Various researchers at MIRI are pursuing research pathways as they see fit, though (as mentioned) none currently seem promising enough to MIRI’s research leadership to make us want to put lots of eggs in those baskets or narrowly focus the org’s attention on those directions. We just think they’re worth funding at all, given how important alignment is and how little of an idea the world has about how to make progress; and MIRI is as good a place as any to host this work.
Scott Garrabrant and Abram Demski wrote the Embedded Agency sequence as their own take on the “Agent Foundations” problems, and they and other MIRI researchers have continued to do work over the years on problems related to EA / AF, though MIRI as a whole diversified away from the Agent Foundations agenda years ago. (AFAIK Scott sees “Embedded Agency” less as a discrete agenda, and more as a cluster of related problems/confusions that bear various relations to different parts of the alignment problem.)

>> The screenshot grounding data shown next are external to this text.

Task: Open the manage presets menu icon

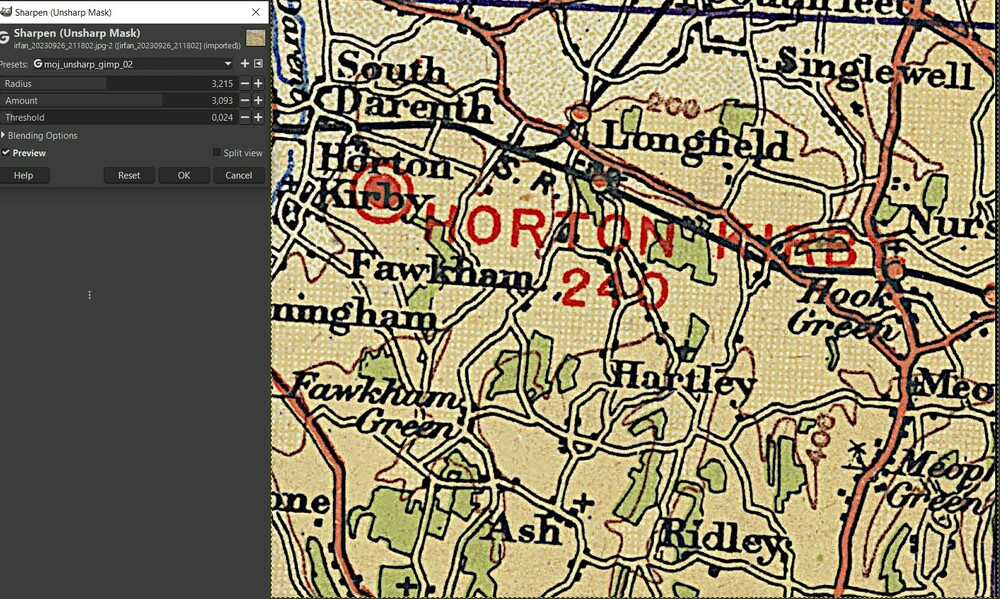Action: pyautogui.click(x=258, y=64)
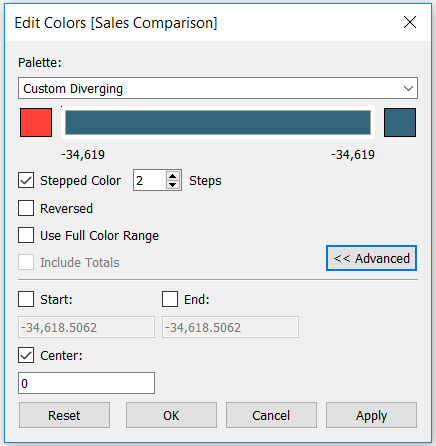Confirm the colors with the OK button
The image size is (436, 446).
(x=171, y=415)
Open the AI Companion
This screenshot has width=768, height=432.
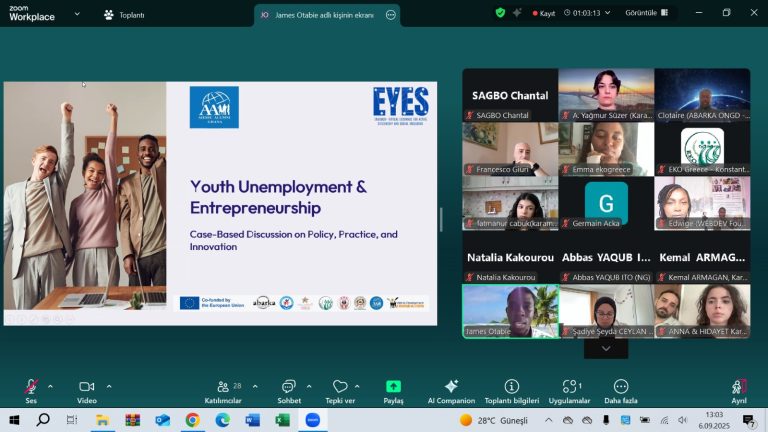pyautogui.click(x=451, y=388)
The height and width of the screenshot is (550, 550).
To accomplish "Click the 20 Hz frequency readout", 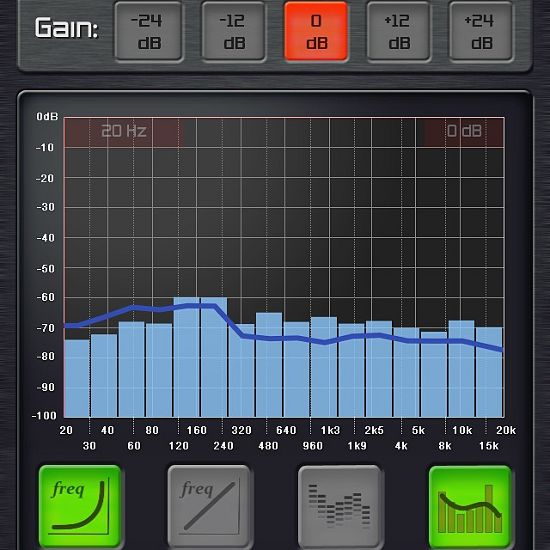I will (123, 132).
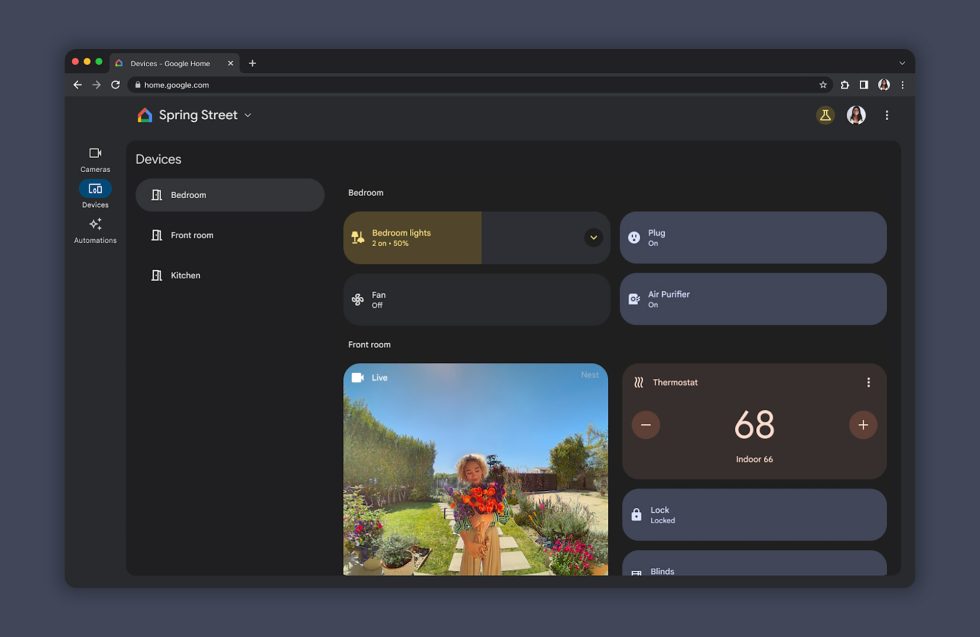
Task: Open the Front room live camera feed
Action: pyautogui.click(x=476, y=470)
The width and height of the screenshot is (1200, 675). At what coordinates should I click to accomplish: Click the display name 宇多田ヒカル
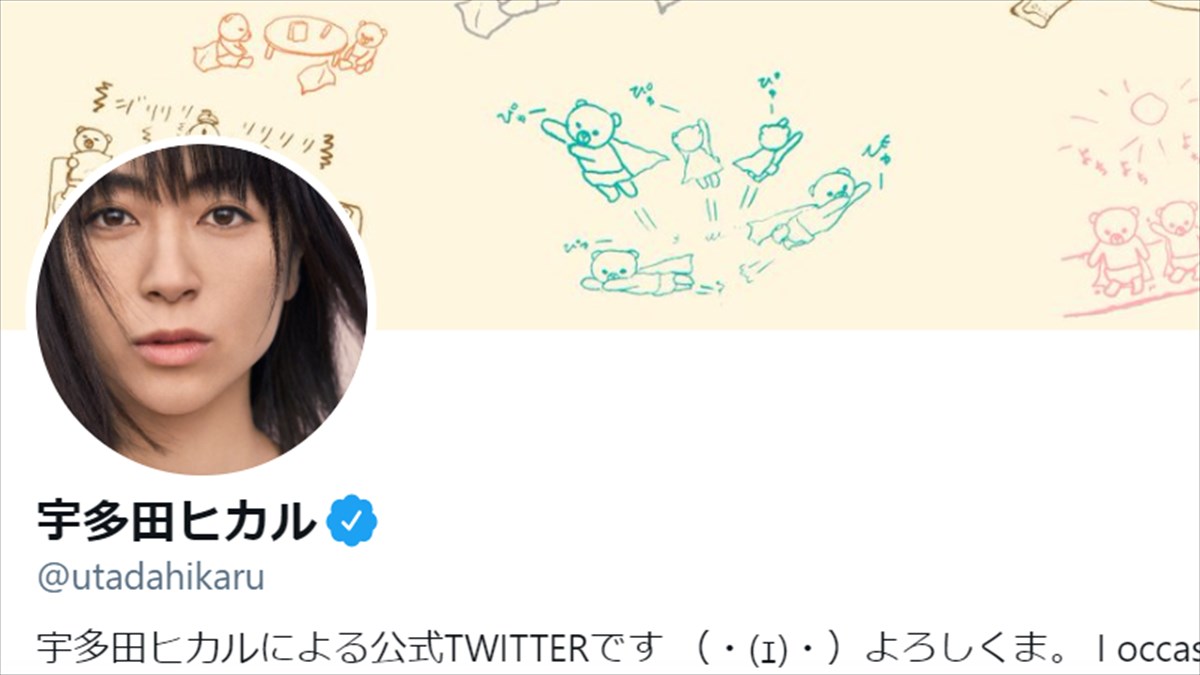(176, 519)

(Caveat: I had input from some other MIRI staff in writing the above, but I’m speaking from my own models above, not trying to perfectly capture the view of anyone else at MIRI.)
FYI, I think there’s a huge difference between “I think humanity needs to aim for a pivotal act” and “I recommend to groups pushing the capabilities frontier forward to aim for pivotal act”. I think pivotal acts require massive amounts of good judgement to do right, and, like, I think capabilities researchers have generally demonstrated pretty bad judgment by, um, being capabilities researchers.